There is one consistent voice out there bagging the NBN - this is Kevin Morgan. He was at it again in yesterday's Age.
Kevin is a former policy officer for the technicians union and has been battling competition reforms and privatisation for years. It does seem somewhat strange that he now seems to come into battle on the side of the privatised Telstra, versus a new Government owned network. Perhaps it is just that defending the network operator has become ingrained.
But he really loses me when he argues that there is an inherent risk in building the network without the incumbent operator being involved. He spins a line about how the strong cash flows and balance sheet can provide security of funding. e however, in this point, also misses the inherent problem incumbents usually have of cannibalisation of that cash flow. Our most recent example was Telstra's reluctance to pursue early versions of ADSL offering sppeds of 256Kbps to "compete" with ISDN delivering speds of 128Kbps.
But that wasn't the first instance. At the 1910 Royal Commissio into the postal service the director-general was questioned about telegram and long distance telephone call rates. He stated that he could drop the price of the telephone calls but it wouldn't make sense given what it would do to telegraph revenues!
Kevin's big call is;
The concept of a wholesale network can only work if access to high-speed broadband is deemed to be a social good, which is not measured by commercial rates of returns. Nevertheless, the Government believes its network can get a commercial rate of return that will attract private-sector investment in the short term and be successful to merit full privatisation five years after it is completed.
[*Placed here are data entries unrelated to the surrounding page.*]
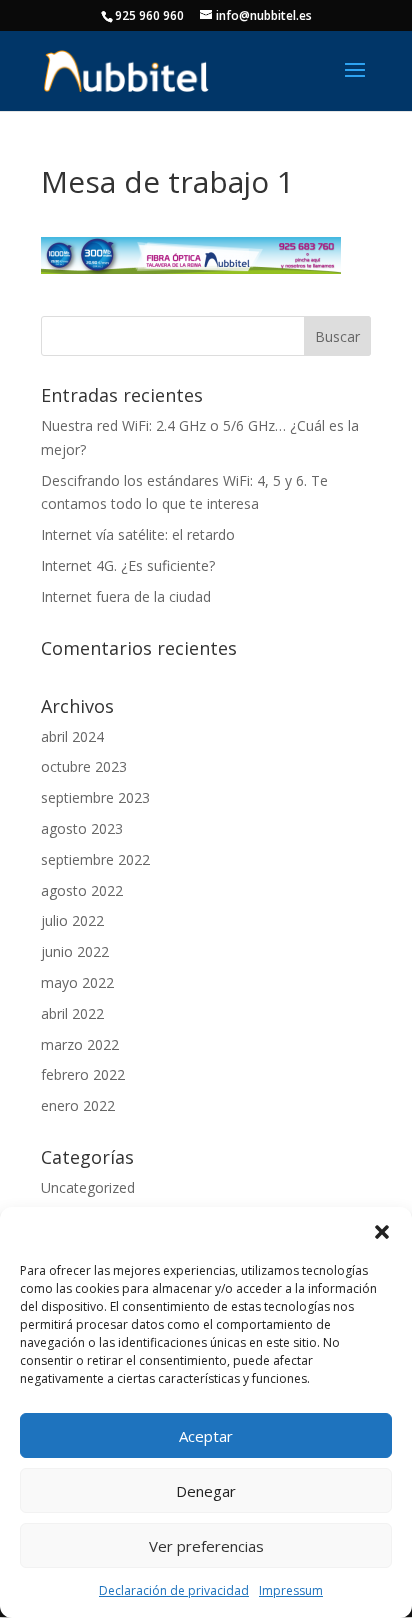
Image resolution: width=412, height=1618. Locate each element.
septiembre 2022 (95, 859)
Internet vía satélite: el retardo (138, 534)
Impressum (291, 1590)
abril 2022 (72, 1013)
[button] (382, 1232)
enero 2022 (78, 1105)
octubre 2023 (84, 766)
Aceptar (206, 1436)
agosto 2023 (82, 828)
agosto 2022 (82, 890)
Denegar (206, 1491)
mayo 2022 (77, 982)
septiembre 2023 (95, 797)
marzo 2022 (80, 1044)
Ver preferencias (206, 1546)
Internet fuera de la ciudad (126, 596)
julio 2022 (72, 920)
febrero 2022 (83, 1074)
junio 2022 (75, 951)
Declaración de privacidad (174, 1590)
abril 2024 (72, 736)
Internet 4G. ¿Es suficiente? (128, 565)
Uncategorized (88, 1187)
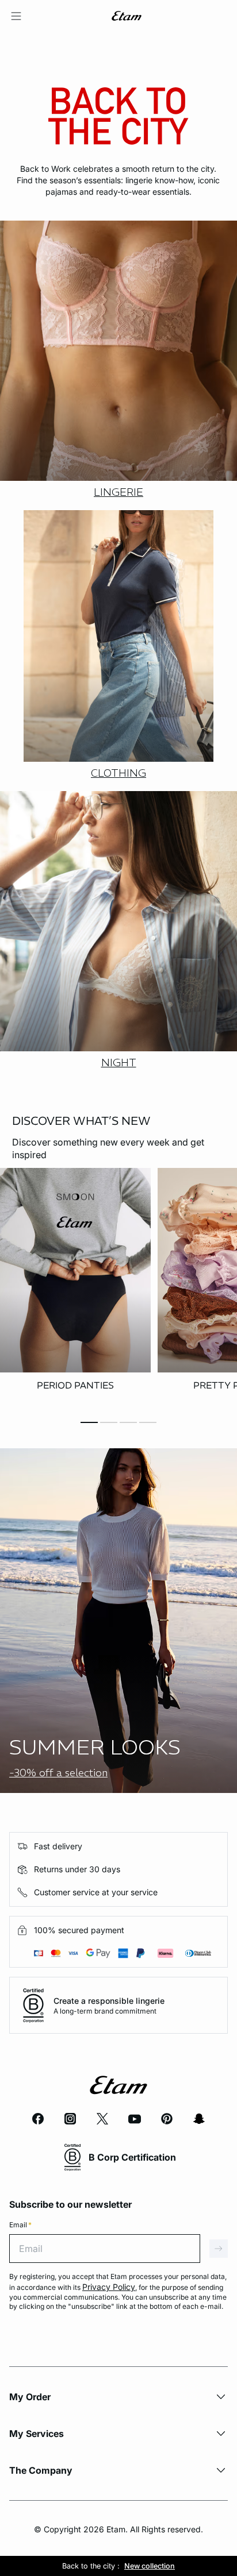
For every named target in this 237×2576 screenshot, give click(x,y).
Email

The Government is deluding itself and squandering millions of dollars on a project that hasn't the remotest chance of commercial success.
In some ways I agree with him about the need to recognise there is a social return here not just a commercial one. I've already written here about part of that issue. There are lots of really easy ways to organise this venture to work.
The only other issue I'd mention is this belief that customers won't swarm to the NBN. Let's just note that a sensible NBN builder will be building in those parts of metropolitan markets where ADSL is not or only barely available. That's quite a bit for the first two years. Then you start building where even ADSL2+ gives you at most 4Mbps. We are now about five years into the build? Will the 40% of premises whose best offer in 2014 is ADSL2+ be clamouring for more...well just ask yourself what people in 2004 were after - that's right just about when ADSL started being challenged by ADSL 2+.
Time we all - including "independent" consultants - took a deep breath.